“This is the hottest I’ve ever seen Alabama,” said the TV meteorologist, who was sweating so badly his white shirt looked like a Ziplock bag. “I’ve never seen temperatures this high.”

If you haven’t heard, a dangerous Alabama heatwave is currently affecting the Southeast. The National Weather Service just reported that the heat index is likely to reach 117 degrees before the end of this column. Maybe even higher. It’s so hot, the Jehovah’s Witnesses in my neighborhood have started telemarketing.

“By the Fourth of July,” stated the National Weather Service, “the ‘feels-like’ temperature is going to reach, approximately, Satan.”

I am originally from the Florida Panhandle. Growing up, we had summers that were so hot that whenever dogs chased cats, they both walked. But this is a new level of heat. This is existential heat.

A few days ago — this is true — I was walking into Publix to buy groceries. As I was staggering through the parking lot, I noticed a Nissan Altima with cookies baking on the hood. Chocolate chip.

I saw the owner stepping into her car, wrestling with her seatbelt, which was so scaldingly hot it qualified as a branding iron.

“Are those really cookies baking on your hood?” I asked.

“They’re gluten free,” she said. “My 9-year-old daughter is allergic to gluten.”

I met another woman in the supermarket who is originally from Cullman, Alabama.

“This is nothing,” she said. “One time, my neighbors put up a privacy fence made out of PVC, the thing melted. Now it looks like he has a privacy wall of Play-Doh.”

The heat is no joking matter. Today, the temperature gauge on my dashboard read 116 degrees.

“You kind of get used to the heat,” said longtime Alabama resident Randy Marks. “I’ve been living in Birmingham since I was a baby. I remember one time my mom bought a dozen eggs, and when she got home, there were 12 baby chicks in the carton.”

The entire region has been succumbing to deadly heat this week. There have been 11 heat-related deaths in the Southeast recently. On Tuesday, a postal worker collapsed and died while on his route in Dallas.

According to the U.S. Postal Service, while going door to door during the high temperatures, Eugene Gates Jr. collapsed in a front yard before a homeowner. The homeowners came outside and tried to perform CPR, but it was too late. He was gone.

The New York Times reported recently that at least 270 UPS and U.S. Postal Service drivers have been sickened or hospitalized due to heat exposure in the past decade.

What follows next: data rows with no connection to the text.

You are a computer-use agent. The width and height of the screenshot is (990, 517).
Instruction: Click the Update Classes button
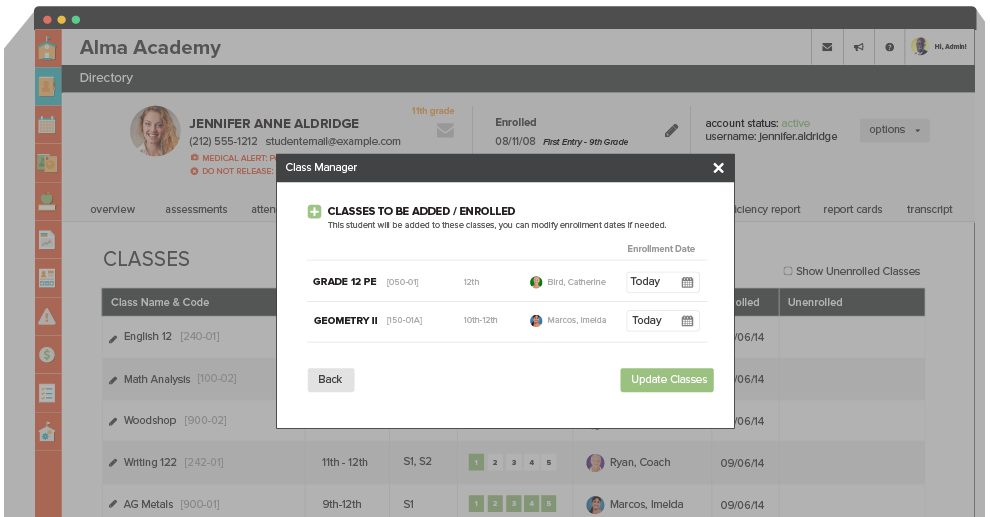[666, 380]
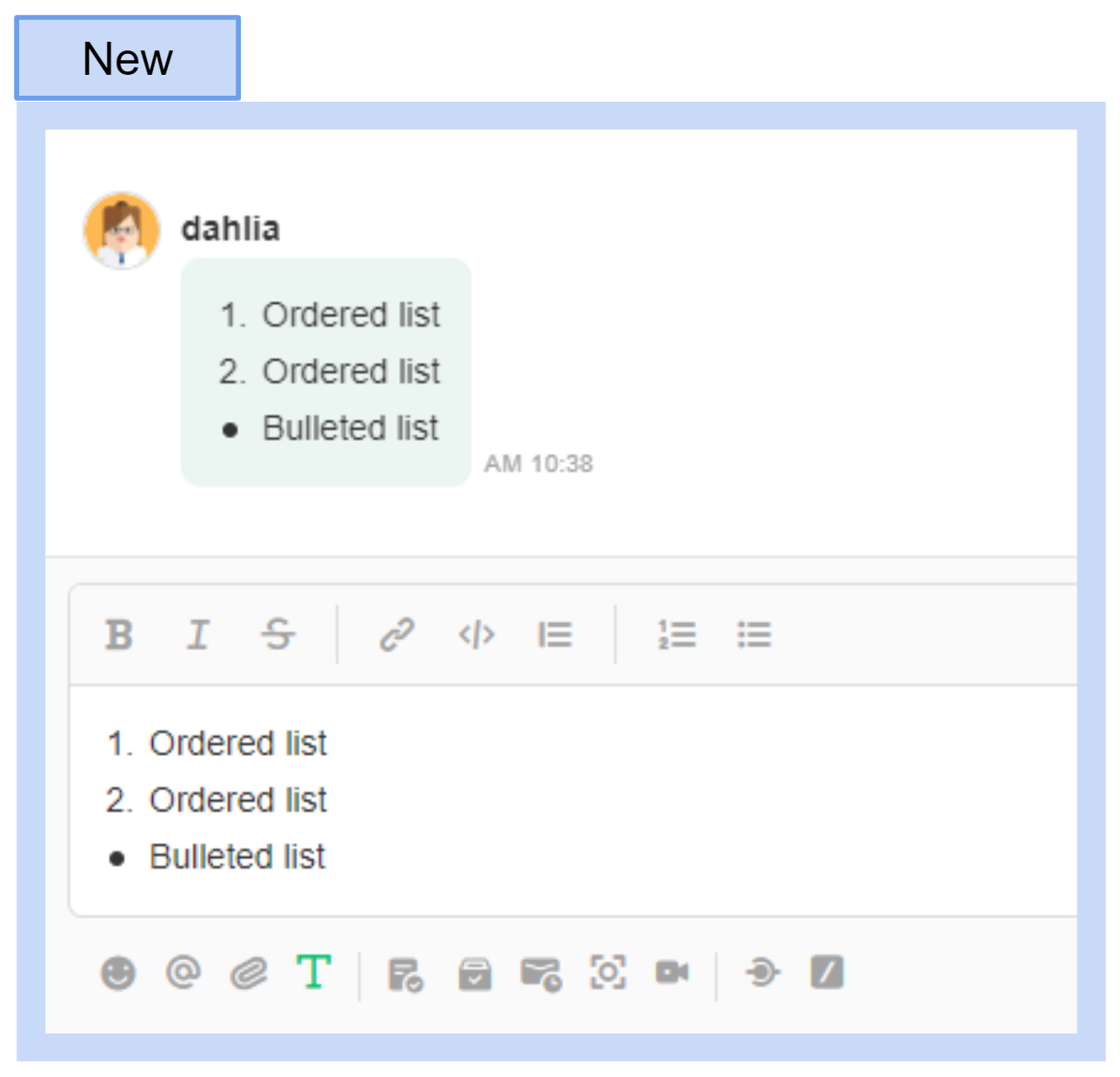Image resolution: width=1120 pixels, height=1077 pixels.
Task: Click dahlia's profile avatar
Action: tap(122, 231)
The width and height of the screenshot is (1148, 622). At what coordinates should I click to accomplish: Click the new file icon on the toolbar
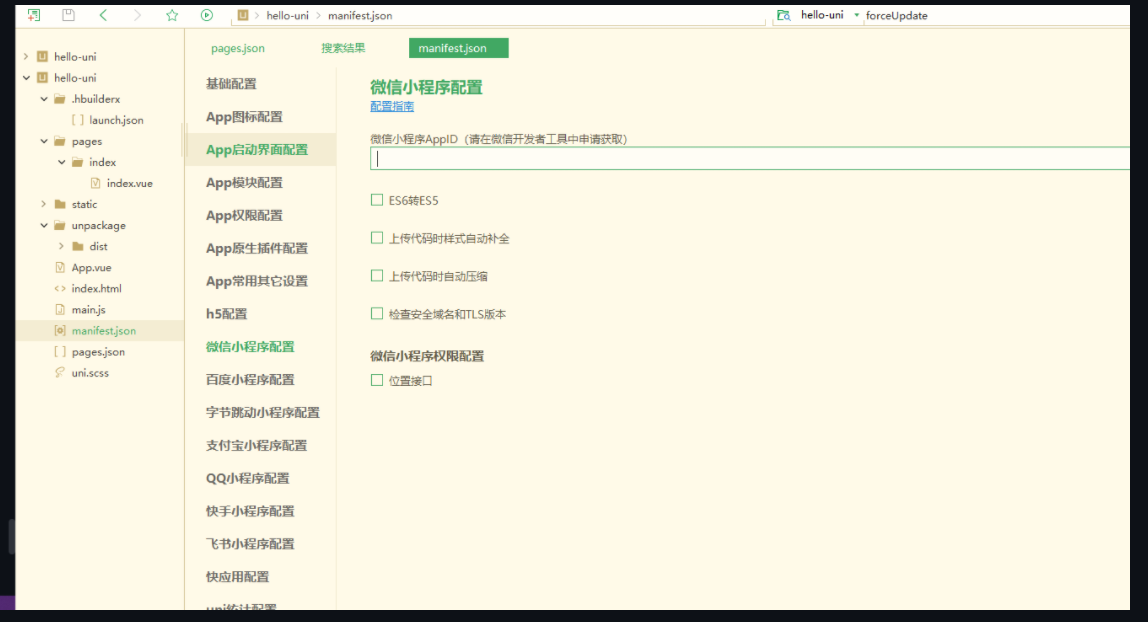point(36,14)
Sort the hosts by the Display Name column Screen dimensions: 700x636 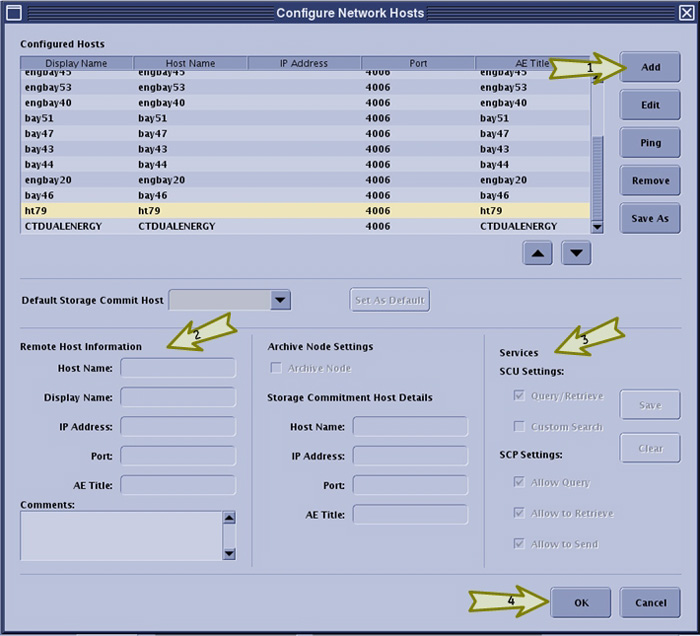tap(76, 63)
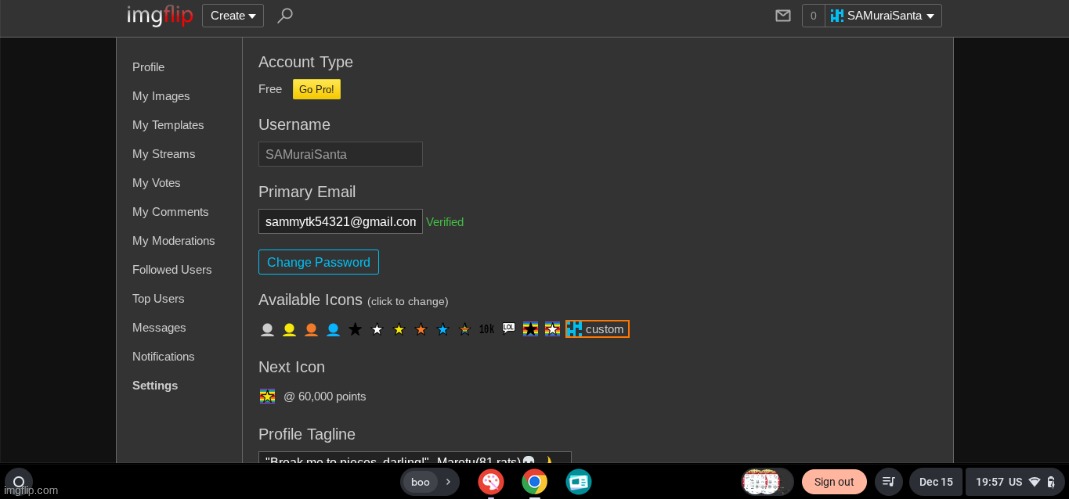1069x499 pixels.
Task: Choose the solid black star icon
Action: [355, 329]
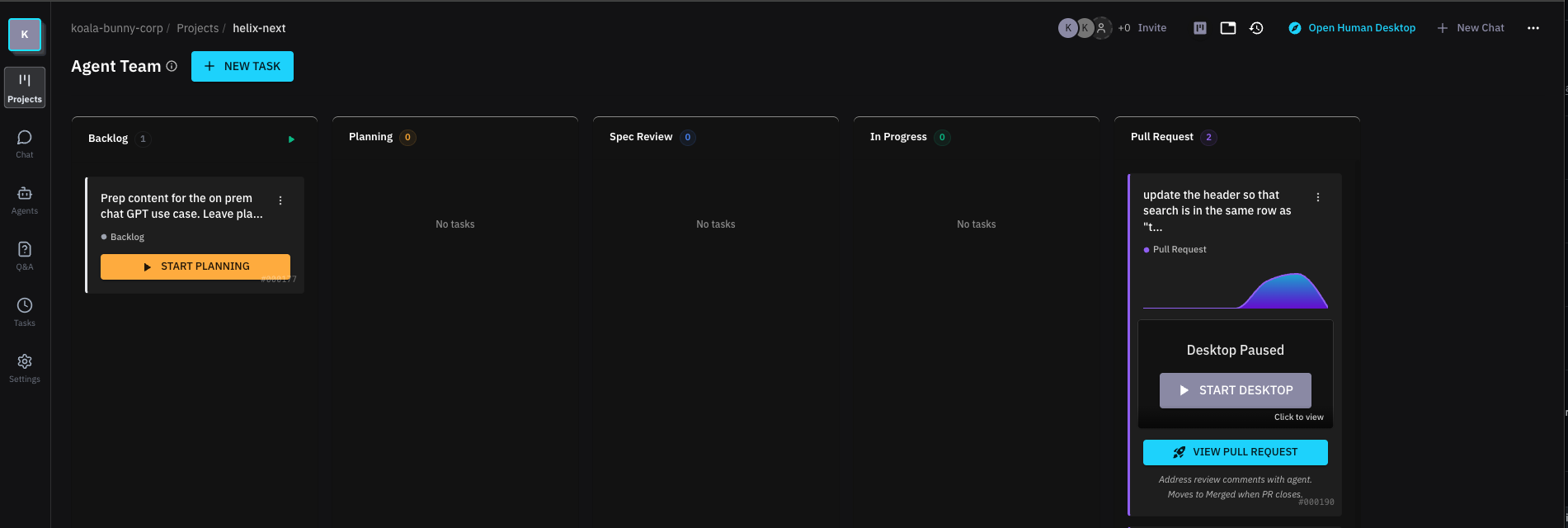This screenshot has height=528, width=1568.
Task: Open Settings gear in the sidebar
Action: [25, 368]
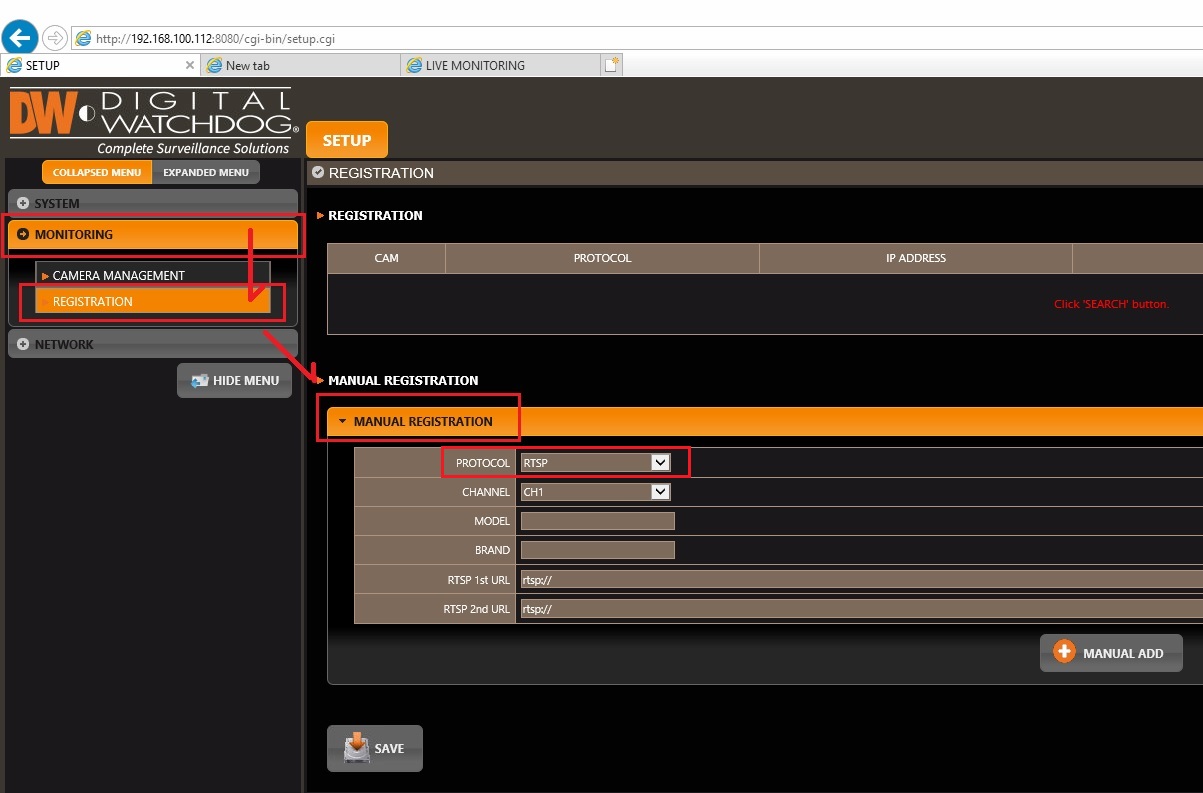1203x793 pixels.
Task: Click the checkmark icon beside REGISTRATION heading
Action: pyautogui.click(x=317, y=172)
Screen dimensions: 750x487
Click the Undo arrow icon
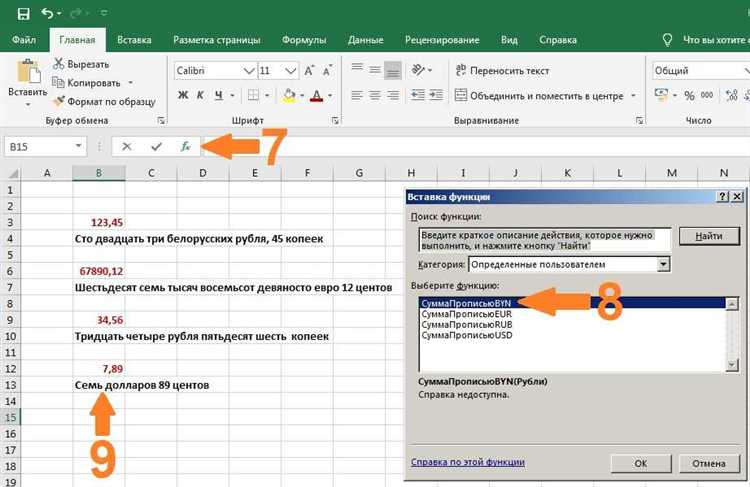(x=47, y=13)
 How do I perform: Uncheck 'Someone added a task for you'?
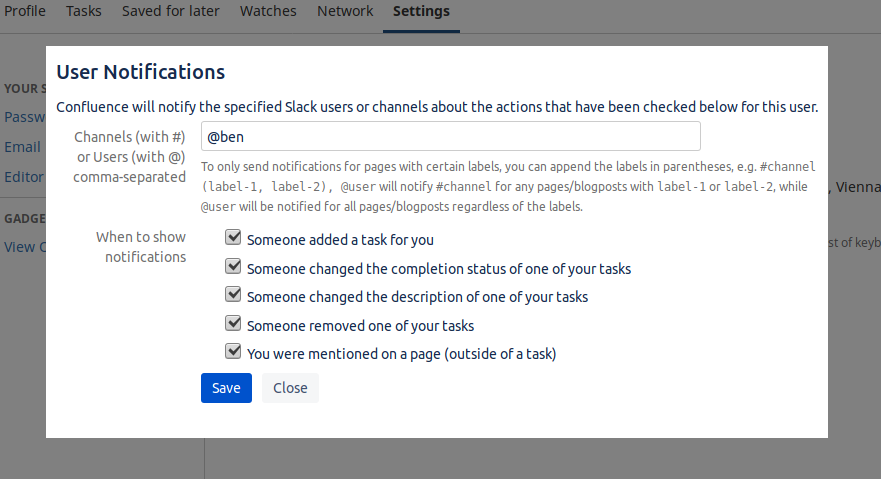pyautogui.click(x=233, y=239)
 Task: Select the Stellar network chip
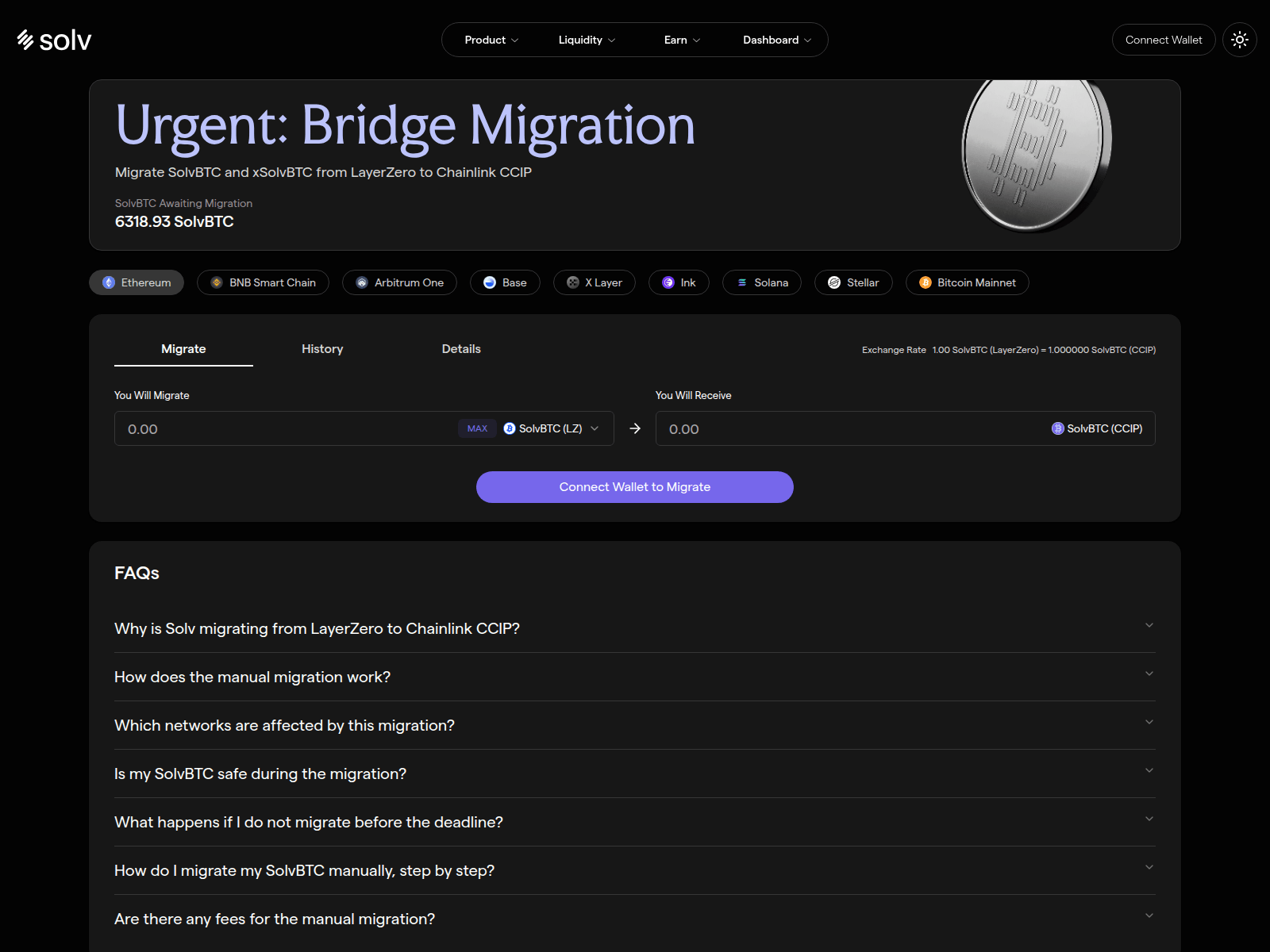[853, 282]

Linda, of Hoover, Alabama, almost lost a pet to heat stroke this year. She was on a walk with her husband and their dog Floyd at 7 in the evening. Her dog started panting excessively, then he started vomiting. She was busy checking on her dog when she noticed that her husband was also vomiting in the other room.

“Quit lollygagging, you idiot!” Linda shouted to her husband. “Get out here and help me with the dog!”

A few hours later, they were in the emergency room where her husband was hooked up to an IV drip, clinging to life.

“I would have never called him an idiot if I’d known he was suffering heatstroke,” Linda said. “Thankfully,” she added, “the dog is okay.

Marie-Carmelle Elie, M.D., chair of the Department of Emergency Medicine in the UAB Marnix E. Heersink School of Medicine, said heat illness can be a fatal condition.

“The body uses sweating to cool itself, but with extreme temperatures, high humidity, body temperature can rise to dangerous levels,” she said. “Older adults, children and those with preexisting conditions are at highest risk; but anyone can develop heat-related illnesses under the right conditions.”

Even so, the advice on how to deal with heatstroke is hit-or-miss. No two medical experts seem to agree on the correct way to treat heat exhaustion.

“The best thing to do … is to reduce the person’s temperature with cool cloths, or an ice bath, but do not — I repeat — DO NOT give fluids, or you will be looking at a corpse,” one expert said. “Excess fluids flush vital nutrients and deplete electrolytes.”

And yet another expert I interviewed said, “Move the victim to a cool location, have them lie down, loosen their clothing, make them drink lots of Gatorade. Call 911. If that doesn’t work, get a priest.”

But it was the meteorologist on TV who gave the best advice.

“If you want to know how to deal with this heat,” he told viewers, “move somewhere cooler, like Phoenix. Or Hell.”

Or at the very least bake some cookies.